[Stored items]

***

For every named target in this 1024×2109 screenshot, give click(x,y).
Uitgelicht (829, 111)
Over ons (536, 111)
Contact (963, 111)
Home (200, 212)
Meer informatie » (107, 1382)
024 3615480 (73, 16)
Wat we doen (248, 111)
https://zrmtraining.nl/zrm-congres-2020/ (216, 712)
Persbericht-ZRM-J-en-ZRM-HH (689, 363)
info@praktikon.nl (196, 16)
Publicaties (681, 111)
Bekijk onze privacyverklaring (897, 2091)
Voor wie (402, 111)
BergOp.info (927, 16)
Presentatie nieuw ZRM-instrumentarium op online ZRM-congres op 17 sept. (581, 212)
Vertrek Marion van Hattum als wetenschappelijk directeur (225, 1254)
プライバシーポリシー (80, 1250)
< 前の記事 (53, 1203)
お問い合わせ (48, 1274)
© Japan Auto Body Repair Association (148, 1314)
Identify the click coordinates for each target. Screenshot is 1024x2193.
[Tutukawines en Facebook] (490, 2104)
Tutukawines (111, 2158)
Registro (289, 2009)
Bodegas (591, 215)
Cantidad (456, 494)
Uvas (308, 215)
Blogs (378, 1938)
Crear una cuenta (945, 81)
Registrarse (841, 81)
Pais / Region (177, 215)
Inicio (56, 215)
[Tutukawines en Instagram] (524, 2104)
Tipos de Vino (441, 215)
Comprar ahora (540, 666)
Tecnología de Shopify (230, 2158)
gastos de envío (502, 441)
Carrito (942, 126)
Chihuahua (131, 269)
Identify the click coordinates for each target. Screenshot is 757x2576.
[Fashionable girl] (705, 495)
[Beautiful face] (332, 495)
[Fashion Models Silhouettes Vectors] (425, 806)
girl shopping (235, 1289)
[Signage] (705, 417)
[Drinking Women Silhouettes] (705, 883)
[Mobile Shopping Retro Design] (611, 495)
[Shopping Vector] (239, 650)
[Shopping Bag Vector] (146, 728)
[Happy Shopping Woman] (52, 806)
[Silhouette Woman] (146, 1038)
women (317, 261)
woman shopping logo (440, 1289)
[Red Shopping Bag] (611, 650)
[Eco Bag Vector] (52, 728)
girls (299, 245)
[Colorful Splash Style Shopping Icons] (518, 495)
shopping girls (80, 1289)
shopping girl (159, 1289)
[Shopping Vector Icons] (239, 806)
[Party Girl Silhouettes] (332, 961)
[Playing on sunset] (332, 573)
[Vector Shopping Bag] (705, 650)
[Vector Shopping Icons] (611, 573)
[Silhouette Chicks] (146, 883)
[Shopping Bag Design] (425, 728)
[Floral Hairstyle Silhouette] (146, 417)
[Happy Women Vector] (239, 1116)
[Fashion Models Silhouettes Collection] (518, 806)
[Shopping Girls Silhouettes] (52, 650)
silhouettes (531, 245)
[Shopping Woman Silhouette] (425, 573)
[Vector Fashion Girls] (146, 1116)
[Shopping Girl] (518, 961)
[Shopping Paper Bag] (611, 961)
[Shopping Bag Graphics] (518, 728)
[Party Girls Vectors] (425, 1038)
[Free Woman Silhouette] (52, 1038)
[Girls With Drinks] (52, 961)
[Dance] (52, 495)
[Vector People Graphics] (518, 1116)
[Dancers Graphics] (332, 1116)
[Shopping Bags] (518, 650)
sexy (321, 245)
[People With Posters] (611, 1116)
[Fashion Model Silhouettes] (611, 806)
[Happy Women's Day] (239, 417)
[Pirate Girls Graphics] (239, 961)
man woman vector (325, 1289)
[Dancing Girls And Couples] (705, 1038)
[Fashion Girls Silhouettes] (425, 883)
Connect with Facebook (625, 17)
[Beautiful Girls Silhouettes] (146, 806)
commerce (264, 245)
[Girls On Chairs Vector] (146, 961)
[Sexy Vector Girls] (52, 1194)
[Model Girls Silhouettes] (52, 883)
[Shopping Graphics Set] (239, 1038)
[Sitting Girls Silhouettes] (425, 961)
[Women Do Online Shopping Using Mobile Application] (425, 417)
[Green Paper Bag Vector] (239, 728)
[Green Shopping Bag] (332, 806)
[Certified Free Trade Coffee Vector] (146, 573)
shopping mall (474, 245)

***

> [About this exercise]: Taking the entries above, print exactly the lines starting at the line with "woman shopping logo (440, 1289)" and ending at the line with "[Party Girls Vectors] (425, 1038)", both included.

> [Output of the task]:
woman shopping logo (440, 1289)
[Red Shopping Bag] (611, 650)
[Eco Bag Vector] (52, 728)
girls (299, 245)
[Colorful Splash Style Shopping Icons] (518, 495)
shopping girls (80, 1289)
shopping girl (159, 1289)
[Shopping Vector Icons] (239, 806)
[Party Girl Silhouettes] (332, 961)
[Playing on sunset] (332, 573)
[Vector Shopping Bag] (705, 650)
[Vector Shopping Icons] (611, 573)
[Silhouette Chicks] (146, 883)
[Shopping Bag Design] (425, 728)
[Floral Hairstyle Silhouette] (146, 417)
[Happy Women Vector] (239, 1116)
[Fashion Models Silhouettes Collection] (518, 806)
[Shopping Girls Silhouettes] (52, 650)
silhouettes (531, 245)
[Shopping Woman Silhouette] (425, 573)
[Vector Fashion Girls] (146, 1116)
[Shopping Girl] (518, 961)
[Shopping Paper Bag] (611, 961)
[Shopping Bag Graphics] (518, 728)
[Party Girls Vectors] (425, 1038)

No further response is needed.